Thing1: "Isn't the DD-1033 room locked?"
Me: "Yes."
Thing2: "Then it couldn't have been the DD-1033 room. Place we found this wasn't locked."
Me: *migraine salute*
Sheriff: *wandering through with a cup of coffee* "Huh. Nice fridge. Probably fit better over by the filing cabinets."
Both Things: "Thank you, sir!"

*sigh*

And I'm not known as the greatest respecter of rank around, but really ...

I'm wandering through the office when I hear the walrus snorting of Senior Officer Who Shall Remain Nameless in his patented Condescending Neadertal persona, together with a voice I recognize as Thing2. This immediately causes me to buttonhook the corner in full fire-breathing mode only to find Thing2 apparently hanging on every word coming out of the pie-hole of SOWSRN.

SOWSRN: "Condescend. Condescend, condescend, condescendingly."
Thing2: "Really?"
I swear I've seen smaller eyes in anime.
SOWSRN: "Condescend!"
Behind SOWSRN, I see Thing1 steer a two-wheeled dolly into the open door of the office occupied -- coincidentally -- by SOWSRN.
Thing2: "I would never have though of that!"
SOWSRN: "Condescending, condescend, condescended."
Thing1 reappears in the office doorway. Strapped to the dolly is one very large, very expensive (and thus very scarce), very tightly controlled widget. Thing1, dolly and widget disappear down the hallway.
Thing2: "It's been so very interesting talking to you! We mustn't keep you! Bye!"
SOWSRN turns and ambles back to his office, whuffing contentedly. At the door he turns. I'm totally at a loss. I think I may be covering my mouth with a hand. I've never done that before.
Thing2 (sotto voce while giving a small wave): "Smile and wave, boss. Smile and wave."

I swear by Freyja: Those two are going to be the death of me.

LawDog

Some music for the Hallowe'en Season ...

... Courtesy of the talented Lindsey Stirling:



Enjoy!

LawDog

Wednesday, October 29, 2014

Brush off some cobwebs here ...

Good Lord, has it really been since Easter?

Between Herself going for her BSN, and my Sheriff deciding to tweak the scope of my job a bit, my muse has buggered off to parts unknown, the hussy.
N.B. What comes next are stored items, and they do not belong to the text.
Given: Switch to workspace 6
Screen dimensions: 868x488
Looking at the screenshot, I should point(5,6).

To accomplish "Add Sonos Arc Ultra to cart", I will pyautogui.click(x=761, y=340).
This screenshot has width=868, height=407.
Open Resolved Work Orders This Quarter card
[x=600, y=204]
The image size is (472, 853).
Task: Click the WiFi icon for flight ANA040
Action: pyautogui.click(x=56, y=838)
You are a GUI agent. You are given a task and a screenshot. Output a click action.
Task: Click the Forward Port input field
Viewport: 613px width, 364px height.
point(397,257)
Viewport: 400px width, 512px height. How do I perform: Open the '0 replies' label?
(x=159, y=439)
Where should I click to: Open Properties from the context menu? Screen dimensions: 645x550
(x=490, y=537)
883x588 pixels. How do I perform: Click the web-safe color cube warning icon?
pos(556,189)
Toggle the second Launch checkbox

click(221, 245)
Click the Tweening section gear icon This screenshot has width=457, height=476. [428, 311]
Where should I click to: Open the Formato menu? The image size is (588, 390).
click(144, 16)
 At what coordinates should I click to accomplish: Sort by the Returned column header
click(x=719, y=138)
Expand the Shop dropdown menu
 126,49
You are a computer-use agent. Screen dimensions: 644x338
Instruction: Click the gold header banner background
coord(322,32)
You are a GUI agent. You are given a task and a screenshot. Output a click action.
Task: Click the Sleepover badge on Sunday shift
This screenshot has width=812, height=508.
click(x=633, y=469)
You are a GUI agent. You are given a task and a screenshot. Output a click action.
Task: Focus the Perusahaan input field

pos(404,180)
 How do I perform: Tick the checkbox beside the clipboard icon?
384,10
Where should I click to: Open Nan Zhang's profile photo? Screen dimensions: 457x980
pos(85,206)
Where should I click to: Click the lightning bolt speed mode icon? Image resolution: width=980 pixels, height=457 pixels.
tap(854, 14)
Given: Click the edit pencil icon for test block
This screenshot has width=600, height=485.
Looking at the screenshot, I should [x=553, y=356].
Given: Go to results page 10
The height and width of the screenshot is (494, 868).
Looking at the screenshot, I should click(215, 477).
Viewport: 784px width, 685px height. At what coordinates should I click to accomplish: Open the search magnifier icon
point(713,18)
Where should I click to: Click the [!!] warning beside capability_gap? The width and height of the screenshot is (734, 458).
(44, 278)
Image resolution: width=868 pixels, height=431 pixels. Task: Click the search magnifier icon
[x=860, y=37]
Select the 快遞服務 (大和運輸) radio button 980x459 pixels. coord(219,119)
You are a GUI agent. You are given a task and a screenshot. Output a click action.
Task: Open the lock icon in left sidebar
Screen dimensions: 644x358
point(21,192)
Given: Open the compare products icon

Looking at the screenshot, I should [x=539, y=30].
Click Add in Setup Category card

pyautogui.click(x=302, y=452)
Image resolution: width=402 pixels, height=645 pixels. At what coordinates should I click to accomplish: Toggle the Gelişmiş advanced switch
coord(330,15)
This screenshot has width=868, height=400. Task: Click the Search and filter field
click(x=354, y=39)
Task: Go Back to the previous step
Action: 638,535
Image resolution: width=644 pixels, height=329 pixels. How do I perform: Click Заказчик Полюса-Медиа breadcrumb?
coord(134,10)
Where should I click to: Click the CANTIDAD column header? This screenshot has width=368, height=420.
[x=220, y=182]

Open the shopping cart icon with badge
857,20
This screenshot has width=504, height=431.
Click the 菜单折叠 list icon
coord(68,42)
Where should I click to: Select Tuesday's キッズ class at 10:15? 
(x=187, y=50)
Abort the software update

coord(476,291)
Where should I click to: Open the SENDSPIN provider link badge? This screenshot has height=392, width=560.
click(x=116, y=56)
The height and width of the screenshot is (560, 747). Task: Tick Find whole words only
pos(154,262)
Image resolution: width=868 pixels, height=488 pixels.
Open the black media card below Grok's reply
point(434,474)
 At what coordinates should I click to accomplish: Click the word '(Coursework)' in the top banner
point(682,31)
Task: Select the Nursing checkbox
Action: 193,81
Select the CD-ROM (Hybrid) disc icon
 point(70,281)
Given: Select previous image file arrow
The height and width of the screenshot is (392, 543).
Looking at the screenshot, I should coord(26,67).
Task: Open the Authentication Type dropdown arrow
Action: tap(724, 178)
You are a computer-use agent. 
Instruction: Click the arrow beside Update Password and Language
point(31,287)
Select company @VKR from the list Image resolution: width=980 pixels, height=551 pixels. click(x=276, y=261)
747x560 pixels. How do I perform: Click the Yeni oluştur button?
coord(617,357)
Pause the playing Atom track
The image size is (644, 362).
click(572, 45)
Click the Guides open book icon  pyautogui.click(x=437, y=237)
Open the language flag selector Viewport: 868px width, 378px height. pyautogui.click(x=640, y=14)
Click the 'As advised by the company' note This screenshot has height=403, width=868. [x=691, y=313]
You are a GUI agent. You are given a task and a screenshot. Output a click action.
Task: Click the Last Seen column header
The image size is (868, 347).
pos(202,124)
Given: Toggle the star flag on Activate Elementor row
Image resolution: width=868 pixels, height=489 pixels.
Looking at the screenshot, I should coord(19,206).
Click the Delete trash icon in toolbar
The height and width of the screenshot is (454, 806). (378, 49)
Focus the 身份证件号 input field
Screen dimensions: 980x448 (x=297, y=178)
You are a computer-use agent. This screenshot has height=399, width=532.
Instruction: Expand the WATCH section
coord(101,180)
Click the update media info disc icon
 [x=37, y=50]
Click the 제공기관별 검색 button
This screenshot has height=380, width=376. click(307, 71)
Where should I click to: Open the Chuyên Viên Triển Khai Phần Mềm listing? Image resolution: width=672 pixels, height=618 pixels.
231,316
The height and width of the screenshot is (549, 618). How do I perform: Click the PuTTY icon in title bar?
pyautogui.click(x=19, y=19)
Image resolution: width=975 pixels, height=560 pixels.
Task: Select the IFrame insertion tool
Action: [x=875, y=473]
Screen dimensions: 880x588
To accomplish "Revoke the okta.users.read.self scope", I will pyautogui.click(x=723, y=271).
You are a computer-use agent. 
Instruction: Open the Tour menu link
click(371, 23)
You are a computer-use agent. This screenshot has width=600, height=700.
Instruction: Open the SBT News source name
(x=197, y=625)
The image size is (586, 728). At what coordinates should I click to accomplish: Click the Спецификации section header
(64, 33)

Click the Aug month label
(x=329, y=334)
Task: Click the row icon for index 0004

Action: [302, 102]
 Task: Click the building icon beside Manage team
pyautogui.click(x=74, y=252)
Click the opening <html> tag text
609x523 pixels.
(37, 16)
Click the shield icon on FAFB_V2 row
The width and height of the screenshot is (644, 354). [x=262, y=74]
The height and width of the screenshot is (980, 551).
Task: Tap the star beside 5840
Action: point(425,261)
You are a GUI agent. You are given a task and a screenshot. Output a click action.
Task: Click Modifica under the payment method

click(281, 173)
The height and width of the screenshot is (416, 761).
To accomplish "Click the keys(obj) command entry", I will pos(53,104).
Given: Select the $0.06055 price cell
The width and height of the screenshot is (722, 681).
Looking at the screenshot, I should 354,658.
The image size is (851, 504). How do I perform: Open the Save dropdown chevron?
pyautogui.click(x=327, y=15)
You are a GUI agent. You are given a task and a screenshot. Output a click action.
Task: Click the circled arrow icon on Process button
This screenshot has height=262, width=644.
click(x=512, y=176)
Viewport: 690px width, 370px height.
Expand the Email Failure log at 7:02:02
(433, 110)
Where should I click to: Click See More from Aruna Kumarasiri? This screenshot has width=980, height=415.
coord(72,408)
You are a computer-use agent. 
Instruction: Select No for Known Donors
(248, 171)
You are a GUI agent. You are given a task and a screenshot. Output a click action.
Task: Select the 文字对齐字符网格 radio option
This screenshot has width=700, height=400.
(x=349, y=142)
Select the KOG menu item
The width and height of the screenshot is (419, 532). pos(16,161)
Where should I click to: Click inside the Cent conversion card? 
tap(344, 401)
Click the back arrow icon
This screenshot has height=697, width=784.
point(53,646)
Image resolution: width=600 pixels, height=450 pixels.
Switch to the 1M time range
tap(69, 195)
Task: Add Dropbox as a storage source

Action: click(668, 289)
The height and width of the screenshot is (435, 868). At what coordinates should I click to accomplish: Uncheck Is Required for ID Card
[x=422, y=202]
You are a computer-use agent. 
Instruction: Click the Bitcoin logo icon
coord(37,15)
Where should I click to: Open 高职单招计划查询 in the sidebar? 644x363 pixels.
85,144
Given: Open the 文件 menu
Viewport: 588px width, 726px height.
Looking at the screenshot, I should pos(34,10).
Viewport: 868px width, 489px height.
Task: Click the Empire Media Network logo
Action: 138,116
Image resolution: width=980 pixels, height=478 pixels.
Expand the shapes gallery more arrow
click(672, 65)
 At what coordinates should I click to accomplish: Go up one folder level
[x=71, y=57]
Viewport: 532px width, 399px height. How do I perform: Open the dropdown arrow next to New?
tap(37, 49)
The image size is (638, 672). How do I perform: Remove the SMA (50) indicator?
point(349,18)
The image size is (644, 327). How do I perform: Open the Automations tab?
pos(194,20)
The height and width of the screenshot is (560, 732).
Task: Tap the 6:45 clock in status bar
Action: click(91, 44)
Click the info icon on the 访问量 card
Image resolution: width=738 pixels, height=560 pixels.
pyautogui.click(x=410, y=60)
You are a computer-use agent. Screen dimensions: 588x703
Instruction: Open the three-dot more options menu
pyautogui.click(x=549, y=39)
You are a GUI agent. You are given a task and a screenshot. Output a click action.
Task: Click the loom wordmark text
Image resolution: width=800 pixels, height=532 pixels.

Unfortunately, the expanded duties have fallen right off into Sekret Skwirl territory -- not necessarily unknown turf to me, but doing so at Small County Government level is a whole different kettle of fish compared to the Federal government level, I'm here to tell you -- and seems to involve a great deal of desk work, interspersed with long runs of Being Diplomatic In Public.

Long-time Gentle Readers (the two who are left) will probably remember that deskwork and Dealing With People are not my preferred activities, introvert that I am.

For the last year or so, I find myself getting home after about nine hours of smiling at people instead of giving them the smack with a cudgel they're desperately crying out for and shaking hands with individuals who would greatly benefit from a decent throat-punch; crawling into the recliner, and dozing off until the whole thing starts again in the morning.

That sort of thing tends to play Merry Hob with the old creativity.

Anyhoo, I find myself desperately missing writing, and thinking: "Man, if there were only some forum on which I could ... Derp."

I'll not promise any stellar literary works -- mental exhaustion and all -- but we'll see about firing this old thing up again.